Instruction → Please reproduce every line of the material below precisely, character for character.

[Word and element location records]
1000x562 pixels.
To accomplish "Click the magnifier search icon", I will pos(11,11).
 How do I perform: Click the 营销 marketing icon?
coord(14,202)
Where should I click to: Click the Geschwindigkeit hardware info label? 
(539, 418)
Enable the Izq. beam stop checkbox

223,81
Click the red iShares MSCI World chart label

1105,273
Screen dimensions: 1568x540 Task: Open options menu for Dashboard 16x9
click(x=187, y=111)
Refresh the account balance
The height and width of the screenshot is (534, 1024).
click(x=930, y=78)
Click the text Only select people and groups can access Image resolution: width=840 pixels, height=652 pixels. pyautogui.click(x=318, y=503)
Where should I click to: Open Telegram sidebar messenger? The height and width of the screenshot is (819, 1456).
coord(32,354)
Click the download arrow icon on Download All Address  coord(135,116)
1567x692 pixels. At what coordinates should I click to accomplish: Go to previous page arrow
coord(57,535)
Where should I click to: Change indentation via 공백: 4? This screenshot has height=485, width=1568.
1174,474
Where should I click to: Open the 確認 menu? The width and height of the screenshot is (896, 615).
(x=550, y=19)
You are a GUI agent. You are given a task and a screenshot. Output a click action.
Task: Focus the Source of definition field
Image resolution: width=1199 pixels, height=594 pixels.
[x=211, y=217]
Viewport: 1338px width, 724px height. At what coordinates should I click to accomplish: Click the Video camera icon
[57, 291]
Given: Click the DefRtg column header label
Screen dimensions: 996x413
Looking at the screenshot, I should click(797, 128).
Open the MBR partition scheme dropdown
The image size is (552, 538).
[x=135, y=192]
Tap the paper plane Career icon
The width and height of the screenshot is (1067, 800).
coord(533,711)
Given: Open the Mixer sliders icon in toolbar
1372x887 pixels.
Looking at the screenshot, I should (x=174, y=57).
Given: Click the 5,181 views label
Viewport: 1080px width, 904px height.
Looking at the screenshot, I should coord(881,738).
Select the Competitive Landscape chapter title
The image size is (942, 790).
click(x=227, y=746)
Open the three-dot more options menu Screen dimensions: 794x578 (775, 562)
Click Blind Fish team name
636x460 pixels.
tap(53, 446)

Task response →
1000x562 pixels.
To accomplish "Click the magnifier search icon", I will pos(11,11).
 How do I perform: Click the 营销 marketing icon?
coord(14,202)
Where should I click to: Click the Geschwindigkeit hardware info label? 
(539, 418)
Enable the Izq. beam stop checkbox

223,81
Click the red iShares MSCI World chart label

1105,273
Screen dimensions: 1568x540 Task: Open options menu for Dashboard 16x9
click(x=187, y=111)
Refresh the account balance
The height and width of the screenshot is (534, 1024).
click(x=930, y=78)
Click the text Only select people and groups can access Image resolution: width=840 pixels, height=652 pixels. pyautogui.click(x=318, y=503)
Where should I click to: Open Telegram sidebar messenger? The height and width of the screenshot is (819, 1456).
coord(32,354)
Click the download arrow icon on Download All Address  coord(135,116)
1567x692 pixels. At what coordinates should I click to accomplish: Go to previous page arrow
coord(57,535)
Where should I click to: Change indentation via 공백: 4? This screenshot has height=485, width=1568.
1174,474
Where should I click to: Open the 確認 menu? The width and height of the screenshot is (896, 615).
(x=550, y=19)
You are a GUI agent. You are given a task and a screenshot. Output a click action.
Task: Focus the Source of definition field
Image resolution: width=1199 pixels, height=594 pixels.
[x=211, y=217]
Viewport: 1338px width, 724px height. At what coordinates should I click to accomplish: Click the Video camera icon
[57, 291]
Given: Click the DefRtg column header label
Screen dimensions: 996x413
Looking at the screenshot, I should click(797, 128).
Open the MBR partition scheme dropdown
The image size is (552, 538).
[x=135, y=192]
Tap the paper plane Career icon
The width and height of the screenshot is (1067, 800).
coord(533,711)
Given: Open the Mixer sliders icon in toolbar
1372x887 pixels.
Looking at the screenshot, I should (x=174, y=57).
Given: Click the 5,181 views label
Viewport: 1080px width, 904px height.
Looking at the screenshot, I should coord(881,738).
Select the Competitive Landscape chapter title
The image size is (942, 790).
click(x=227, y=746)
Open the three-dot more options menu Screen dimensions: 794x578 (775, 562)
Click Blind Fish team name
636x460 pixels.
tap(53, 446)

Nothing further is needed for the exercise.